• _Activity_: Reproduce all the entries beneath this sentence exactly.

• _Extracted data entries_:
+---+
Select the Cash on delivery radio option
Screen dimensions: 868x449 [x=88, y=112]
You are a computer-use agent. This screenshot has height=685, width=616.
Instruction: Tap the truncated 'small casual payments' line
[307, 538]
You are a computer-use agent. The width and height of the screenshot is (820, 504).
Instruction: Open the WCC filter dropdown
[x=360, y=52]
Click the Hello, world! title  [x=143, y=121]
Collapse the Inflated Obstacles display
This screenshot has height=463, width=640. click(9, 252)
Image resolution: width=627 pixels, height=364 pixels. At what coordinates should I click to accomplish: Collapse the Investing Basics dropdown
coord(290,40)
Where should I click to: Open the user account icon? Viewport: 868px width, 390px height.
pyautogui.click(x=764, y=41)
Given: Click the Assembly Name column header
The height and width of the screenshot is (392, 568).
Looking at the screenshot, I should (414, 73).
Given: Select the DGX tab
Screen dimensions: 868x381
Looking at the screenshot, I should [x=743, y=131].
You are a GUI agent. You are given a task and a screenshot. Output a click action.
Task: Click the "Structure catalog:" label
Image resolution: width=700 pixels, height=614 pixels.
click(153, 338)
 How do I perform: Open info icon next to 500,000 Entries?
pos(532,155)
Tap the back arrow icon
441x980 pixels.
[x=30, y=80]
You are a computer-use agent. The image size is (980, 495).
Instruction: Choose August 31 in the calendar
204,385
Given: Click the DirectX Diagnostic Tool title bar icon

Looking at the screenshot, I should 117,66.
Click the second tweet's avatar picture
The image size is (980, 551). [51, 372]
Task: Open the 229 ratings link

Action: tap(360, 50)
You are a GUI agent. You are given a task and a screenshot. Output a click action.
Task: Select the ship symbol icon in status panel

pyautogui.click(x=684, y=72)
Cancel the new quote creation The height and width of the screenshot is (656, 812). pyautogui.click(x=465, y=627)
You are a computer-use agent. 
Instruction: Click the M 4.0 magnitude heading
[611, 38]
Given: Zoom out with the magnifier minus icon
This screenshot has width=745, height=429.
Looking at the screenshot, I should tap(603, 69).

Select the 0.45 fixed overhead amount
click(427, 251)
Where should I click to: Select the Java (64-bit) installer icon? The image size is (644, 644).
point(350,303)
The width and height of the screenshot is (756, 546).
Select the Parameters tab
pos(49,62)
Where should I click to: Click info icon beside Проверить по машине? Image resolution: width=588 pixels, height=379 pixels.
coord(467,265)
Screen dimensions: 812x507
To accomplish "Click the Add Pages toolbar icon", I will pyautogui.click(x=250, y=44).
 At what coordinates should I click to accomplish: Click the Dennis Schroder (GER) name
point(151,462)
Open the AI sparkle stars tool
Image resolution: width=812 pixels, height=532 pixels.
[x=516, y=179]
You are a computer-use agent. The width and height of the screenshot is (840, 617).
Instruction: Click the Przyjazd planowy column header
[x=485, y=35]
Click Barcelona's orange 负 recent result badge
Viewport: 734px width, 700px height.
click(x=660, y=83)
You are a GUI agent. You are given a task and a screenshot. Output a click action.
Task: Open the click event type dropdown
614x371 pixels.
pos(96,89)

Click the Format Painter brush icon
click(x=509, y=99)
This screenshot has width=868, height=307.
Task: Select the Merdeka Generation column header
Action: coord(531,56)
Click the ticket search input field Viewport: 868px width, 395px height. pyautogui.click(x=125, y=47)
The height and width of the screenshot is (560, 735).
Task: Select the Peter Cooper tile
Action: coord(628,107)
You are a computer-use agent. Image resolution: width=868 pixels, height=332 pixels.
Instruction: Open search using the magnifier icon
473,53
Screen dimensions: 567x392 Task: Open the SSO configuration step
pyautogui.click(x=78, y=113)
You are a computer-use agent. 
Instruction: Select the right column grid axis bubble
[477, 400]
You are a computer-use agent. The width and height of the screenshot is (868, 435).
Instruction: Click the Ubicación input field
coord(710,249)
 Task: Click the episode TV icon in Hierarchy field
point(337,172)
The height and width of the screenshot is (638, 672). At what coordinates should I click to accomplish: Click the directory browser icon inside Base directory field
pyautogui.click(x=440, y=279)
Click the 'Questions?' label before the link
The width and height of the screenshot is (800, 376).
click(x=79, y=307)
+---+
• _Solution to this problem_:
Select the Cash on delivery radio option
Screen dimensions: 868x449 [x=88, y=112]
You are a computer-use agent. This screenshot has height=685, width=616.
Instruction: Tap the truncated 'small casual payments' line
[307, 538]
You are a computer-use agent. The width and height of the screenshot is (820, 504).
Instruction: Open the WCC filter dropdown
[x=360, y=52]
Click the Hello, world! title  [x=143, y=121]
Collapse the Inflated Obstacles display
This screenshot has height=463, width=640. click(9, 252)
Image resolution: width=627 pixels, height=364 pixels. At what coordinates should I click to accomplish: Collapse the Investing Basics dropdown
coord(290,40)
Where should I click to: Open the user account icon? Viewport: 868px width, 390px height.
pyautogui.click(x=764, y=41)
Given: Click the Assembly Name column header
The height and width of the screenshot is (392, 568).
Looking at the screenshot, I should (414, 73).
Given: Select the DGX tab
Screen dimensions: 868x381
Looking at the screenshot, I should [x=743, y=131].
You are a GUI agent. You are given a task and a screenshot. Output a click action.
Task: Click the "Structure catalog:" label
Image resolution: width=700 pixels, height=614 pixels.
click(153, 338)
 How do I perform: Open info icon next to 500,000 Entries?
pos(532,155)
Tap the back arrow icon
441x980 pixels.
[x=30, y=80]
You are a computer-use agent. The image size is (980, 495).
Instruction: Choose August 31 in the calendar
204,385
Given: Click the DirectX Diagnostic Tool title bar icon

Looking at the screenshot, I should 117,66.
Click the second tweet's avatar picture
The image size is (980, 551). [51, 372]
Task: Open the 229 ratings link

Action: tap(360, 50)
You are a GUI agent. You are given a task and a screenshot. Output a click action.
Task: Select the ship symbol icon in status panel

pyautogui.click(x=684, y=72)
Cancel the new quote creation The height and width of the screenshot is (656, 812). pyautogui.click(x=465, y=627)
You are a computer-use agent. 
Instruction: Click the M 4.0 magnitude heading
[611, 38]
Given: Zoom out with the magnifier minus icon
This screenshot has width=745, height=429.
Looking at the screenshot, I should tap(603, 69).

Select the 0.45 fixed overhead amount
click(427, 251)
Where should I click to: Select the Java (64-bit) installer icon? The image size is (644, 644).
point(350,303)
The width and height of the screenshot is (756, 546).
Select the Parameters tab
pos(49,62)
Where should I click to: Click info icon beside Проверить по машине? Image resolution: width=588 pixels, height=379 pixels.
coord(467,265)
Screen dimensions: 812x507
To accomplish "Click the Add Pages toolbar icon", I will pyautogui.click(x=250, y=44).
 At what coordinates should I click to accomplish: Click the Dennis Schroder (GER) name
point(151,462)
Open the AI sparkle stars tool
Image resolution: width=812 pixels, height=532 pixels.
[x=516, y=179]
You are a computer-use agent. The width and height of the screenshot is (840, 617).
Instruction: Click the Przyjazd planowy column header
[x=485, y=35]
Click Barcelona's orange 负 recent result badge
Viewport: 734px width, 700px height.
click(x=660, y=83)
You are a GUI agent. You are given a task and a screenshot. Output a click action.
Task: Open the click event type dropdown
614x371 pixels.
pos(96,89)

Click the Format Painter brush icon
click(x=509, y=99)
This screenshot has width=868, height=307.
Task: Select the Merdeka Generation column header
Action: coord(531,56)
Click the ticket search input field Viewport: 868px width, 395px height. pyautogui.click(x=125, y=47)
The height and width of the screenshot is (560, 735).
Task: Select the Peter Cooper tile
Action: coord(628,107)
You are a computer-use agent. Image resolution: width=868 pixels, height=332 pixels.
Instruction: Open search using the magnifier icon
473,53
Screen dimensions: 567x392 Task: Open the SSO configuration step
pyautogui.click(x=78, y=113)
You are a computer-use agent. 
Instruction: Select the right column grid axis bubble
[477, 400]
You are a computer-use agent. The width and height of the screenshot is (868, 435).
Instruction: Click the Ubicación input field
coord(710,249)
 Task: Click the episode TV icon in Hierarchy field
point(337,172)
The height and width of the screenshot is (638, 672). At what coordinates should I click to accomplish: Click the directory browser icon inside Base directory field
pyautogui.click(x=440, y=279)
Click the 'Questions?' label before the link
The width and height of the screenshot is (800, 376).
click(x=79, y=307)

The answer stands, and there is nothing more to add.